**Input data**

'''

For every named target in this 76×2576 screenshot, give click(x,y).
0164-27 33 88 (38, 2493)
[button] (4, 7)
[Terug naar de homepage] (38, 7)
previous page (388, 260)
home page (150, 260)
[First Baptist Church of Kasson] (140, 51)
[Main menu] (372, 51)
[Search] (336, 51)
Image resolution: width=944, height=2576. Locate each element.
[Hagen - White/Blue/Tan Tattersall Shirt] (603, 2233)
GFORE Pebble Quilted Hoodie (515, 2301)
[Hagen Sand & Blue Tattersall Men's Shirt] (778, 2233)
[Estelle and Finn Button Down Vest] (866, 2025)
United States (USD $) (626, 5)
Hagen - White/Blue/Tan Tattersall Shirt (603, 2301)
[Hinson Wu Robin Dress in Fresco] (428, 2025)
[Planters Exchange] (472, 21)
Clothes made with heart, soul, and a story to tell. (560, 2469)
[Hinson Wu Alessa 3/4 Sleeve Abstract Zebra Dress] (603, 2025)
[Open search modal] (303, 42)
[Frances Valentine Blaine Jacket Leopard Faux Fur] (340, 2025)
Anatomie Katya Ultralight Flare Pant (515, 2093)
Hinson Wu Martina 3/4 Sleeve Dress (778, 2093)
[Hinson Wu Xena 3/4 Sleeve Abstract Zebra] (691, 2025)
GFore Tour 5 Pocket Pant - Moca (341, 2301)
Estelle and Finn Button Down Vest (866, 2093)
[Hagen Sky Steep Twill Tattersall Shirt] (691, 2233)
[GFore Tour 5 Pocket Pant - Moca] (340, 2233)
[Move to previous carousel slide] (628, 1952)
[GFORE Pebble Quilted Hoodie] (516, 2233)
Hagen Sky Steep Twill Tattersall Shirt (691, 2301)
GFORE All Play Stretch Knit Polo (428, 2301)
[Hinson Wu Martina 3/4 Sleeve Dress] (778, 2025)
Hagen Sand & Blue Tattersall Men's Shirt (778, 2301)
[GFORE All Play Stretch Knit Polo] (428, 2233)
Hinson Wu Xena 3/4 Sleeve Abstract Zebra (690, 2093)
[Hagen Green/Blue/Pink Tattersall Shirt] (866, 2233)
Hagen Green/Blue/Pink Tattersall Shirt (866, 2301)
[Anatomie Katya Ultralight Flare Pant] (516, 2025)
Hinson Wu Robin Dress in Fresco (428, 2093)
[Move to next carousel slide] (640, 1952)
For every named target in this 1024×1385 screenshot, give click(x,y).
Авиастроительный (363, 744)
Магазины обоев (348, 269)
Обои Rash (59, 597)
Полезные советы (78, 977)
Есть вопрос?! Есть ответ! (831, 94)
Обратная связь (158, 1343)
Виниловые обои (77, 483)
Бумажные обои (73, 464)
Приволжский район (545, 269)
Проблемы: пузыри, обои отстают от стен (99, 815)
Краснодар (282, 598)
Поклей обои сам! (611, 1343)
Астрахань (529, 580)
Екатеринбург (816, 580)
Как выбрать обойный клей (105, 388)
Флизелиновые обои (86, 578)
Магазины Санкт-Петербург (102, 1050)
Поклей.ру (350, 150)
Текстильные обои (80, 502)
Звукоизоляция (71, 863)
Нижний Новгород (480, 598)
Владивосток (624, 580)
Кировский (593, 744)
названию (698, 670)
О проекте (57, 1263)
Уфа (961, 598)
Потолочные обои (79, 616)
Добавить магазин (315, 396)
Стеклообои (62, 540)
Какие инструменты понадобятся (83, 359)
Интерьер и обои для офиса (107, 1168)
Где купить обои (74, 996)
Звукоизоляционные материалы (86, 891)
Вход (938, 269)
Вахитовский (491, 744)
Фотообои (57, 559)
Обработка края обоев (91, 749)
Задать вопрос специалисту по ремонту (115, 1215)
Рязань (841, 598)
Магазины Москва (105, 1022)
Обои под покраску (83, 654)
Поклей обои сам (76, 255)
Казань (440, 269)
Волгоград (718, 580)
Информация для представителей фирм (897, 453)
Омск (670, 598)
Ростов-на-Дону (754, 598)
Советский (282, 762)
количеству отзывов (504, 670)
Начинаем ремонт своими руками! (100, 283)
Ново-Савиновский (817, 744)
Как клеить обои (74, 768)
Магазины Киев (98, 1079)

'''

**Exercise goal**
Above are the records; print exactly the lines from the line with "Проблемы: пузыри, обои" to the line with "Добавить магазин (315, 396)", including both, and nothing else.

**Solution**
Проблемы: пузыри, обои отстают от стен (99, 815)
Краснодар (282, 598)
Поклей обои сам! (611, 1343)
Астрахань (529, 580)
Екатеринбург (816, 580)
Как выбрать обойный клей (105, 388)
Флизелиновые обои (86, 578)
Магазины Санкт-Петербург (102, 1050)
Поклей.ру (350, 150)
Текстильные обои (80, 502)
Звукоизоляция (71, 863)
Нижний Новгород (480, 598)
Владивосток (624, 580)
Кировский (593, 744)
названию (698, 670)
О проекте (57, 1263)
Уфа (961, 598)
Потолочные обои (79, 616)
Добавить магазин (315, 396)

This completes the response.